- _EXERCISE AIM_
Check every line of the entries for "magnifier", and copy the lines that hold it.

- _Stored data_
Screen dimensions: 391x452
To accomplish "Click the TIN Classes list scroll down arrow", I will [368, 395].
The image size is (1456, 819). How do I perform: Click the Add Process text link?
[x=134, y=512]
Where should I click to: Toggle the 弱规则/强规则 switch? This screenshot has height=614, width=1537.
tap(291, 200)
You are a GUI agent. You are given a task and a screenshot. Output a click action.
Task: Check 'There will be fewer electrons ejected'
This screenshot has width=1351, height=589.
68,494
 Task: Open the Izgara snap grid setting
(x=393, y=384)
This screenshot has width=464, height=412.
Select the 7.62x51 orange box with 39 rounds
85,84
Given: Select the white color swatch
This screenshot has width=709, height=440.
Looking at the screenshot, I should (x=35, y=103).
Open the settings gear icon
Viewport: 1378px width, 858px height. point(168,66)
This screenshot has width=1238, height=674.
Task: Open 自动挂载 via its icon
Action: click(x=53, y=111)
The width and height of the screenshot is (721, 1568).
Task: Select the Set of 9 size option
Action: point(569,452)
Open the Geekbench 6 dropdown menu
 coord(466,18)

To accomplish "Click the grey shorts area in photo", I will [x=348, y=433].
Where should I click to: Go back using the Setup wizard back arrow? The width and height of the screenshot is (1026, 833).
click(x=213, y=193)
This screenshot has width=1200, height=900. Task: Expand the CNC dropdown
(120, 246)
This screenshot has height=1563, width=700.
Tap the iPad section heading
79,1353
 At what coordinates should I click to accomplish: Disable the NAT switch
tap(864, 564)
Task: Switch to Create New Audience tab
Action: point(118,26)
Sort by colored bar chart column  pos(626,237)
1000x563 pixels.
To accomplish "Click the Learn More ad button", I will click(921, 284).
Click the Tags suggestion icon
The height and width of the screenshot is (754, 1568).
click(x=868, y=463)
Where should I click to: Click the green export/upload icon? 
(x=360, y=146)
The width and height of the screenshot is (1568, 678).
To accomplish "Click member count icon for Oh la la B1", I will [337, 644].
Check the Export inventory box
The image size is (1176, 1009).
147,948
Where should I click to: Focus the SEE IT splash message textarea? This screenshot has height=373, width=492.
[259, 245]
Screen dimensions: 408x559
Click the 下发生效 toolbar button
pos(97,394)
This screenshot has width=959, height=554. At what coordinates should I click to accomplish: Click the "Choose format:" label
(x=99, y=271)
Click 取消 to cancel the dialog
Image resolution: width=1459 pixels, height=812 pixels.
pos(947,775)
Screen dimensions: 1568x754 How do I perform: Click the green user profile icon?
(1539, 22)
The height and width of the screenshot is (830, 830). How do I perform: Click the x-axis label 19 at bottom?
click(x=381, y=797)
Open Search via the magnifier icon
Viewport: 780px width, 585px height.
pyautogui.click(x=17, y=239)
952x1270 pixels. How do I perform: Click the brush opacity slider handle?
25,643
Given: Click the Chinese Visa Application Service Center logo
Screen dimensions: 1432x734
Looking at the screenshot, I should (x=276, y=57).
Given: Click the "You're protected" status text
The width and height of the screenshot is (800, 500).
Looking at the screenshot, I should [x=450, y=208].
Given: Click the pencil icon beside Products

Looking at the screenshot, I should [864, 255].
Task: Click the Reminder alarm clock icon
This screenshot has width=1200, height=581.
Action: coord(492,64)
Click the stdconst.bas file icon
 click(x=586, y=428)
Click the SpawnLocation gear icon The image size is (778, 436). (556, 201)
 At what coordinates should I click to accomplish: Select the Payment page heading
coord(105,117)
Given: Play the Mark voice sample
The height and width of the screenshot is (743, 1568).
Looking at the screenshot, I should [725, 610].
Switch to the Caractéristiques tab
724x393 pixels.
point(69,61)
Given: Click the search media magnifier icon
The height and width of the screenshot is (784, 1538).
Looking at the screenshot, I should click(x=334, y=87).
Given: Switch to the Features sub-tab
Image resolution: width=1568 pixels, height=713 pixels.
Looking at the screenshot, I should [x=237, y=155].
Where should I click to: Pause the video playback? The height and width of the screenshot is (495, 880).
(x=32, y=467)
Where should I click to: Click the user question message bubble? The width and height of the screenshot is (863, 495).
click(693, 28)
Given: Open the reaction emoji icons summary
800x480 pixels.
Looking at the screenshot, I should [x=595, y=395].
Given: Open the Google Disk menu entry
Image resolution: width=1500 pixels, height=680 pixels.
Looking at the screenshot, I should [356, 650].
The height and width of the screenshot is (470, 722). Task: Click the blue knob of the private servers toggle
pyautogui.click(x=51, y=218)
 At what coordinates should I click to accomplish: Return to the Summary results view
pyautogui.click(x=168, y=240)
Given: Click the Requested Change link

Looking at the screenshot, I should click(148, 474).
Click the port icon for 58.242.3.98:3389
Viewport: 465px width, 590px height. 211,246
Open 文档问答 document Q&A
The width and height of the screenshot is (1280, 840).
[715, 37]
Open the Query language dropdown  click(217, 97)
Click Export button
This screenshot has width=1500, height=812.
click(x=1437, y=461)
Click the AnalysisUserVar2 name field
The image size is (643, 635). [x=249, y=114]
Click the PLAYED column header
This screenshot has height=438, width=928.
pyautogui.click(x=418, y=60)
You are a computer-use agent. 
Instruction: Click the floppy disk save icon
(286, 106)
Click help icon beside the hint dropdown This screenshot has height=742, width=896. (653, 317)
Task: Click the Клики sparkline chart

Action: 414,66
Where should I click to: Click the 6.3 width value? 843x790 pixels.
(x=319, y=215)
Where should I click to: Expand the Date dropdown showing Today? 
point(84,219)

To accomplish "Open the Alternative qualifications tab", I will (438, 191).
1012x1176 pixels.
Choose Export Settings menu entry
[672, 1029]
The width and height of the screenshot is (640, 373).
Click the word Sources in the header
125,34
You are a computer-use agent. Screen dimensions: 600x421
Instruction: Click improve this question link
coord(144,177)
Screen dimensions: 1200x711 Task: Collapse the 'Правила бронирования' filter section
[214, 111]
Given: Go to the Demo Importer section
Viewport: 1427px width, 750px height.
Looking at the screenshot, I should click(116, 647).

- _SOLUTION TO THIS TASK_
Open Search via the magnifier icon
Given: Click the search media magnifier icon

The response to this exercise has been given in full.